A naive one-hot encoding can explode the feature space and overfit.

Here we demonstrate a simple **frequency encoding**:
- Compute merchant frequency in the training set
- Map merchants to that frequency (unseen merchants get a small default)

This keeps the feature numeric, avoids huge sparse matrices, and forces a discussion about
representation choices.


In [None]:
# --- Frequency encoding for merchant_id ---------------------------------------
X_train_fe = X_train.copy()
X_valid_fe = X_valid.copy()

merchant_freq = X_train_fe[high_card_col].value_counts(dropna=False) / len(X_train_fe)
default_freq = merchant_freq.min()  # reasonable default for unseen merchants

X_train_fe["merchant_id_freq"] = X_train_fe[high_card_col].map(merchant_freq).fillna(default_freq)
X_valid_fe["merchant_id_freq"] = X_valid_fe[high_card_col].map(merchant_freq).fillna(default_freq)

# Drop raw merchant_id after encoding
X_train_fe = X_train_fe.drop(columns=[high_card_col])
X_valid_fe = X_valid_fe.drop(columns=[high_card_col])

# Recompute column sets
categorical_cols_fe = [c for c in X_train_fe.columns if X_train_fe[c].dtype == "object"]
numeric_cols_fe = [c for c in X_train_fe.columns if c not in categorical_cols_fe]
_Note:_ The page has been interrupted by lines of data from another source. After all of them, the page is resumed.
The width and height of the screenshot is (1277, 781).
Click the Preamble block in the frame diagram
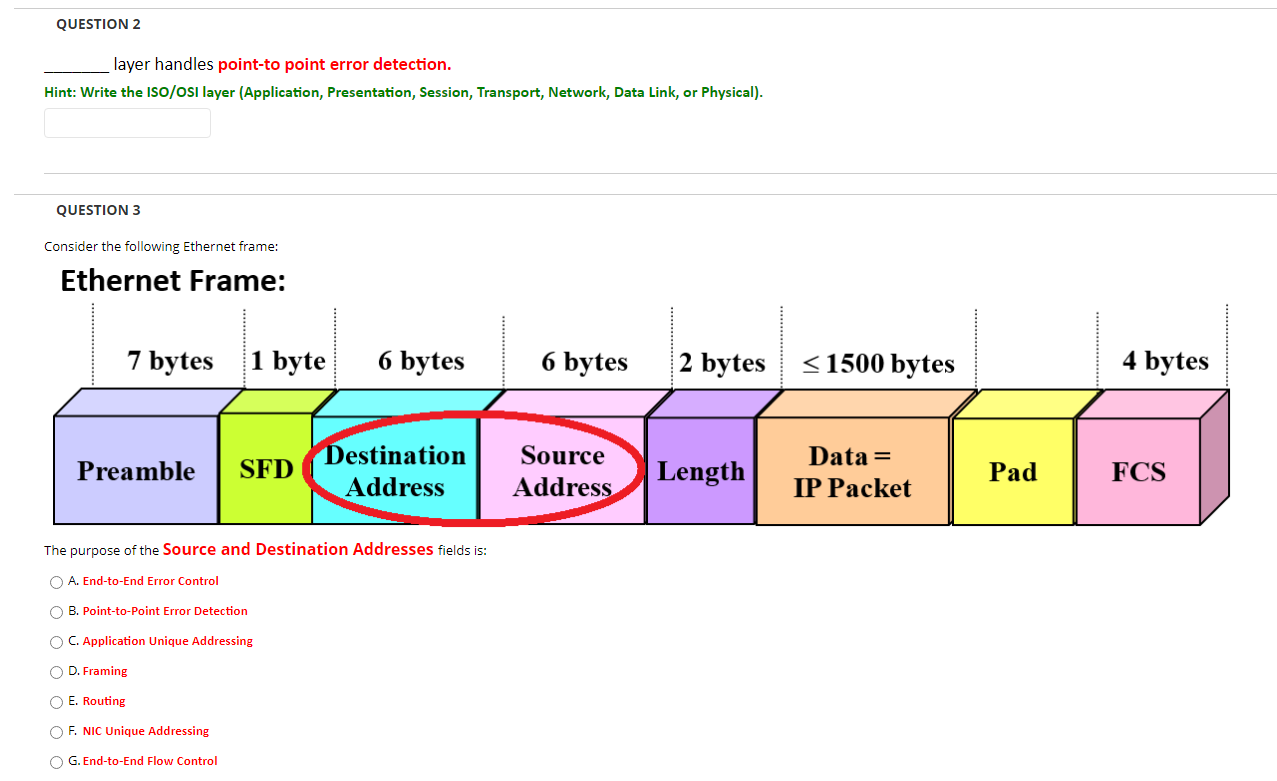(135, 471)
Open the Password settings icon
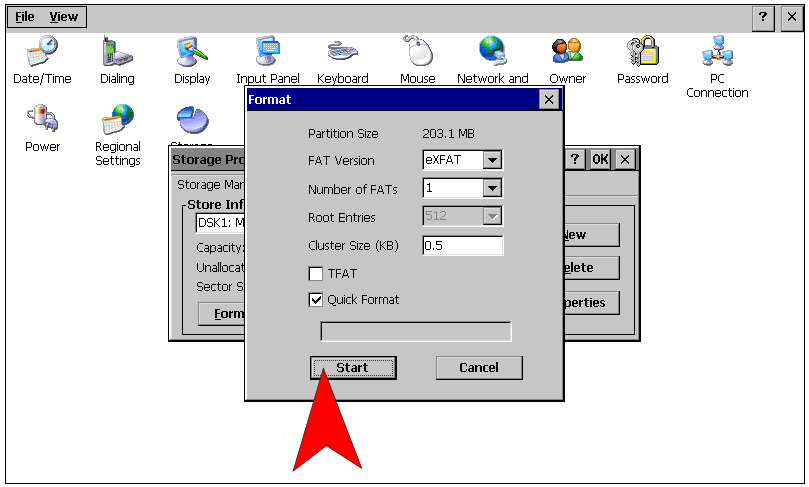809x487 pixels. coord(642,51)
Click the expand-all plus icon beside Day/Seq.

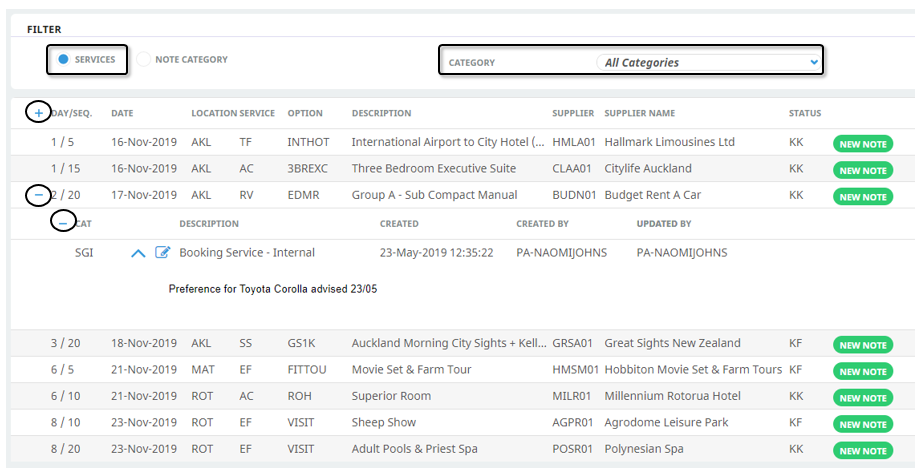[38, 113]
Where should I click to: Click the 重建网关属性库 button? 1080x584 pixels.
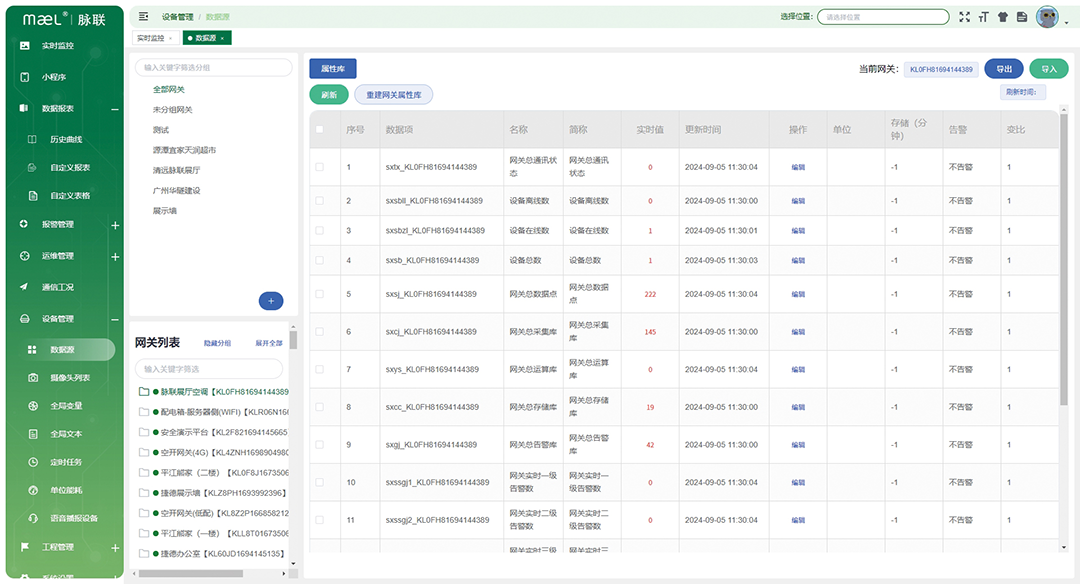click(393, 95)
preprocess_fe = ColumnTransformer(
    transformers=[
        ("num", numeric_transformer, numeric_cols_fe),
        ("cat", categorical_transformer, categorical_cols_fe),
    ],
    remainder="drop"
)

logit_fe = Pipeline(steps=[
    ("preprocess", preprocess_fe),
    ("model", LogisticRegression(
        max_iter=2000,
        class_weight="balanced",
        solver="liblinear",
        random_state=RANDOM_STATE
    ))
])

logit_fe.fit(X_train_fe, y_train)
proba_fe = logit_fe.predict_proba(X_valid_fe)[:, 1]

print("Logistic Regression + merchant_id frequency encoding")
print("ROC-AUC:", roc_auc_score(y_valid, proba_fe))
print("PR-AUC:", average_precision_score(y_valid, proba_fe))


## Conceptual Notes to Self

- If Random Forest improves **PR-AUC** materially over Logistic Regression, what does that imply about **nonlinear interactions** in the fraud mechanism?
- Why is **Precision–Recall** often more informative than ROC for rare-event detection?
- How does your **threshold choice** change the number of false positives you must operationally handle?